With respect to this portion of the account complainant in his exceptions says: "First: Under title `Section — as to Corpus' in which the Accountant prays allowance, the household furnishings, c., alleged to have been delivered were divided into one-quarter parts, Edward M. Van Buren, Jr., the exceptant, Allison V. Regan, Julian M. Van Buren and Ruth M. Van Buren, whereas under the provisions of paragraph Second `(c) and (d)' the personal effects acquired prior to the decedent's marriage to Ruth M. Van Buren were *248 bequeathed unto Edward M. Van Buren, Jr., Alison Crary Van Buren and Julian Morris Van Buren, each to receive an equal one-third part; and as to personal effects acquired subsequent to the decedent's marriage to Ruth M. Van Buren, they were bequeathed as follows: one-third unto the wife, Ruth M. Van Buren, and the balance representing two-thirds to be divided equally between the aforementioned three children." So that the complainant at that time also by exception challenged the distribution of the personal effects of the decedent which exception he also withdrew and thereupon decree was entered. The distribution so made was a matter which was before the Orphans Court in that accounting and the decree of that court is res judicata.

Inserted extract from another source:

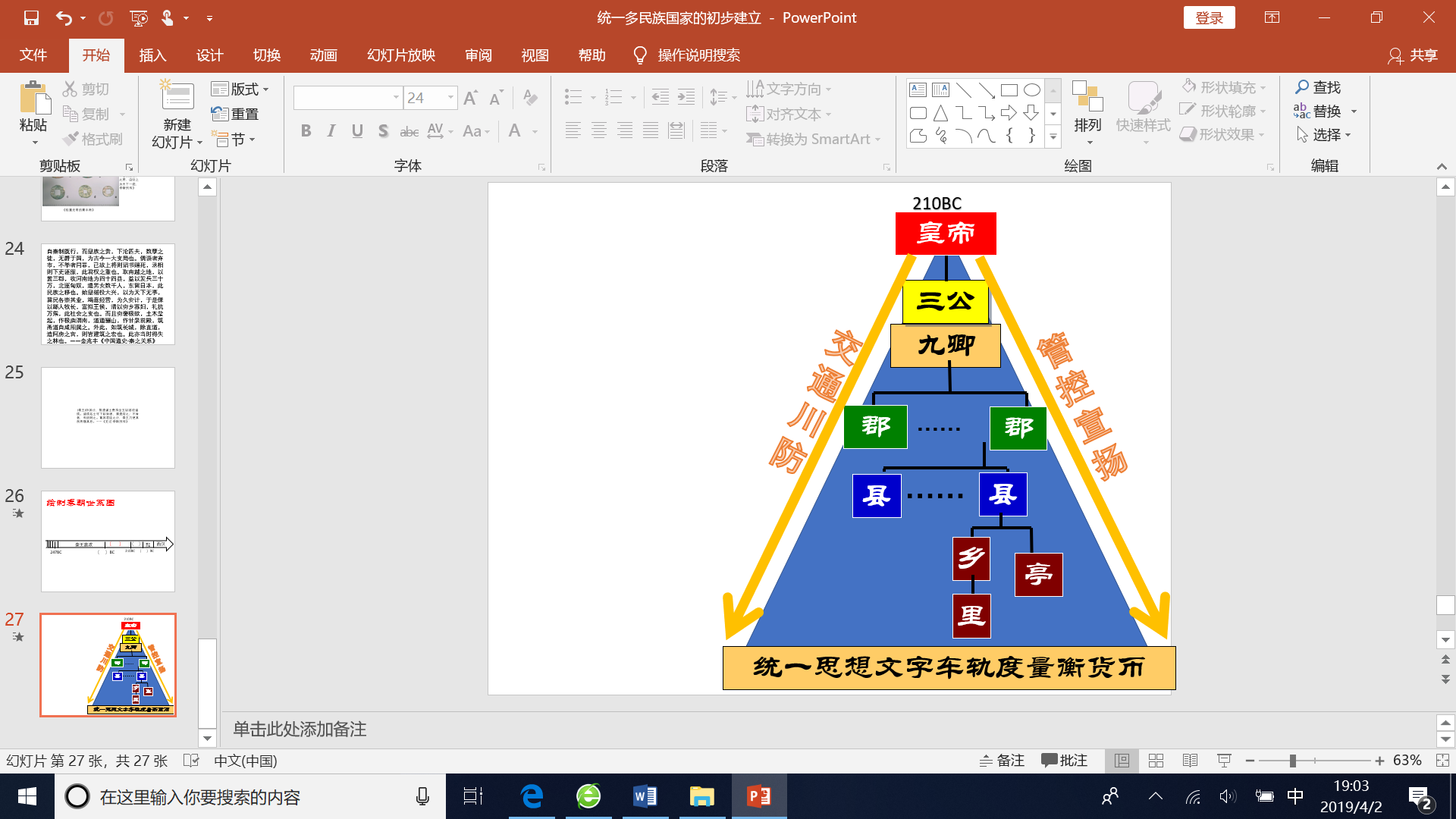Click the New Slide icon
The image size is (1456, 819).
[x=177, y=97]
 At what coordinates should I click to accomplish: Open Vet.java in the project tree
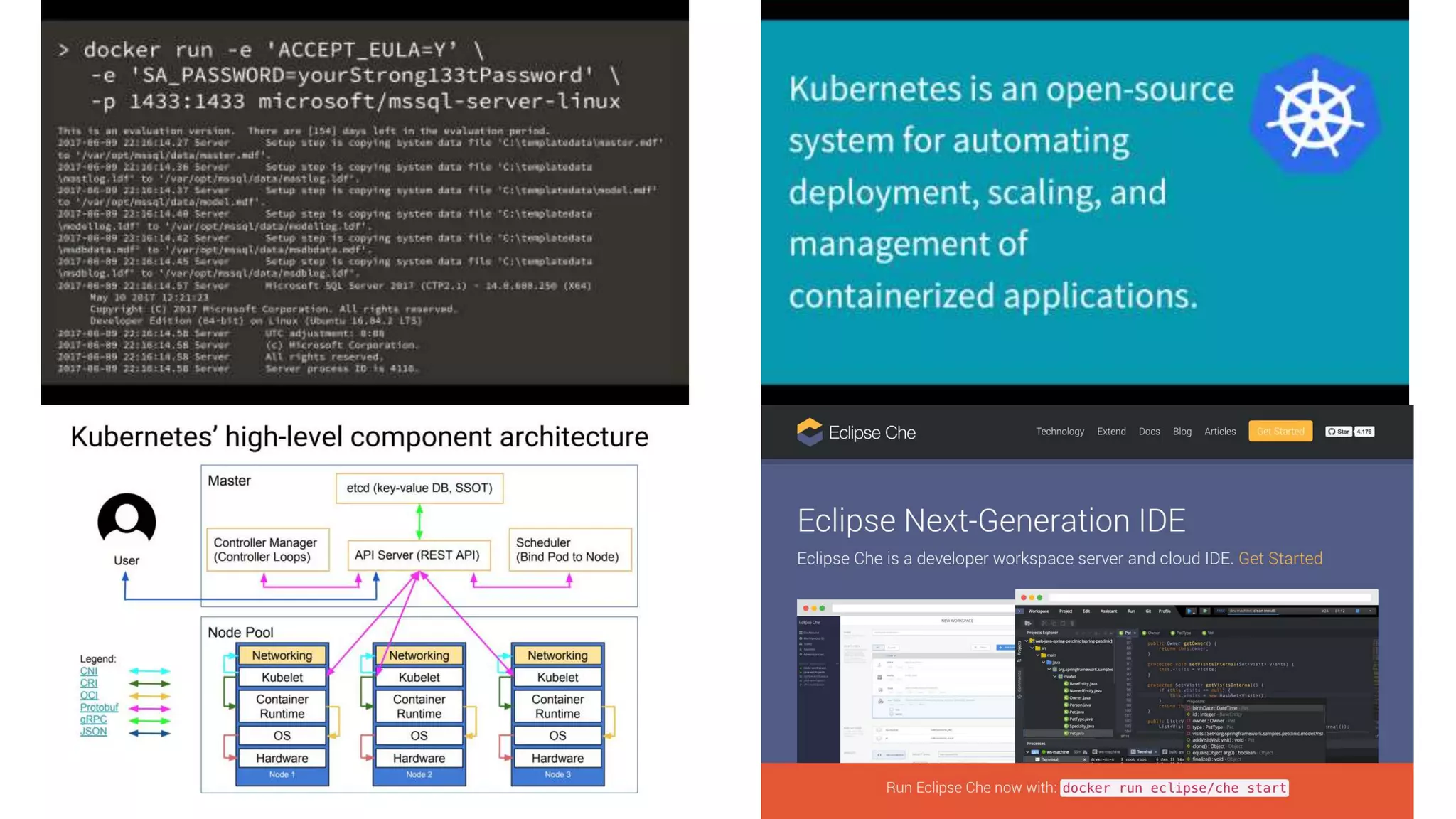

The binding effect of that decree by failure of complainant to assert his rights cannot now be questioned by him. Moreover, while the remedy of the next of kin for the recovery of a distributive share is by a bill in equity, Frey v. Demarest, supra, we are not here concerned with a "distributive share." A distributive share is that share which a person takes in personal property of an intestate.

The bill of complaint will be dismissed.